(Stored data)
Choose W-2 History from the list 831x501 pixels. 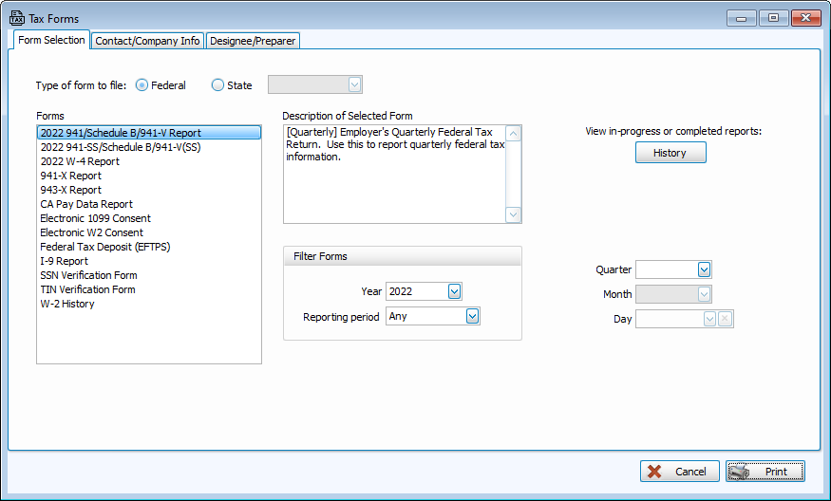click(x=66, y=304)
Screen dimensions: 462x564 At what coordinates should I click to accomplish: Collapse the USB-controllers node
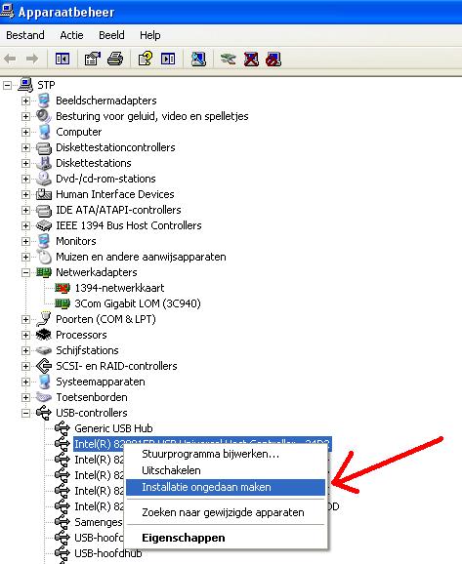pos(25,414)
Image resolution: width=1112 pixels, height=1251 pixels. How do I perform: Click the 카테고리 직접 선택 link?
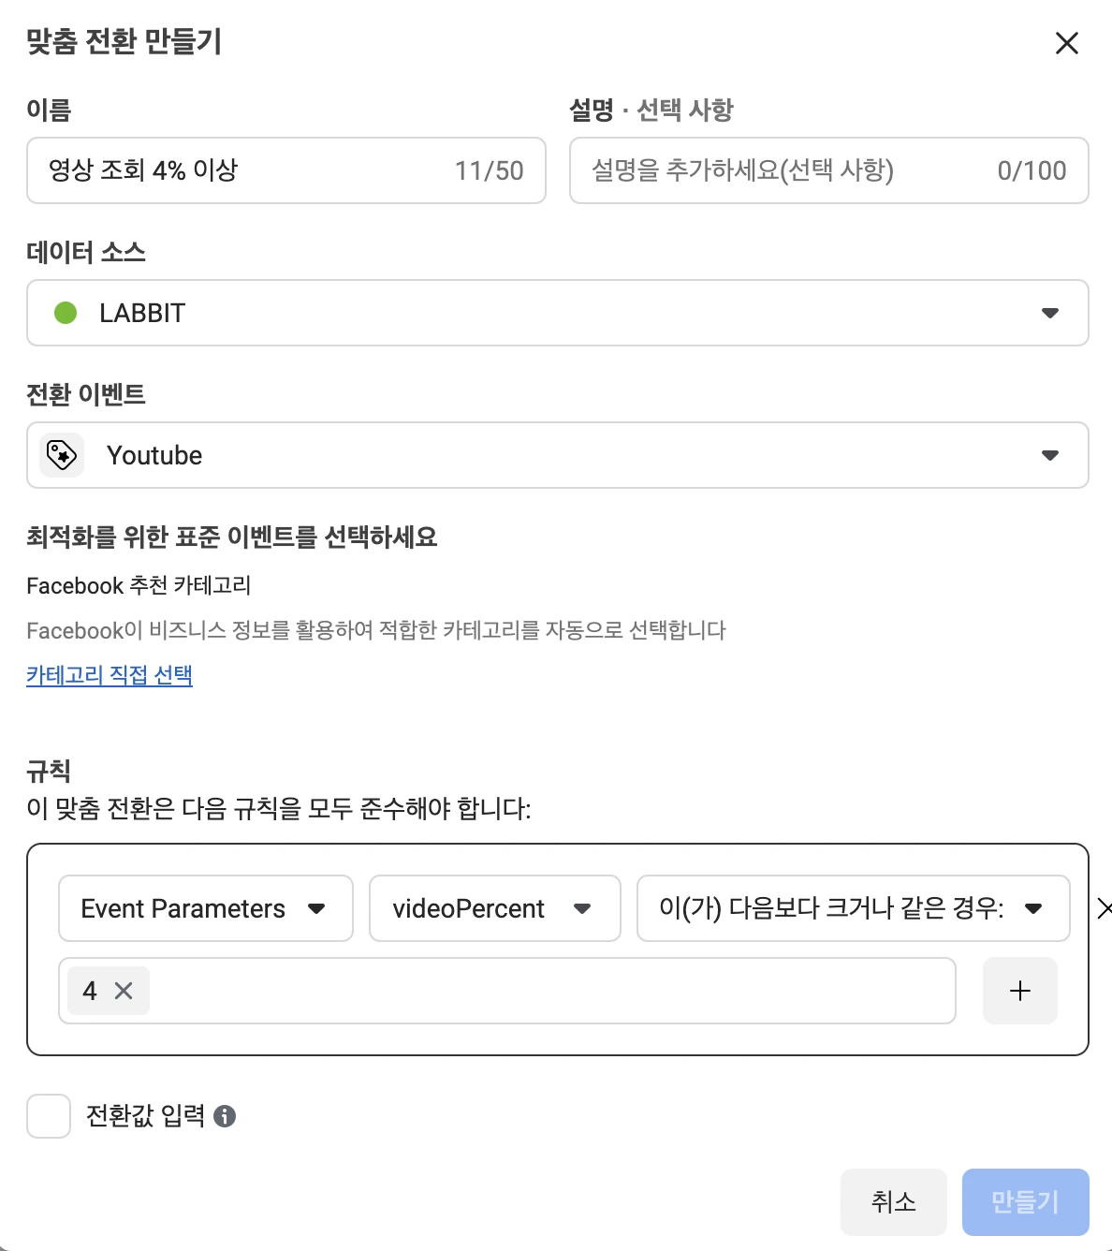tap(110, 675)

Exercise objective:
Return nothing except the lines from the one containing "Screen dimensions: 462x564" through the final line of the data, copied exactly. Leave out all pictures.

Solution for this exercise:
Screen dimensions: 462x564 At what coordinates should I click to accomplish: Collapse the USB-controllers node
pos(25,414)
Image resolution: width=1112 pixels, height=1251 pixels. How do I perform: Click the 카테고리 직접 선택 link?
tap(110, 675)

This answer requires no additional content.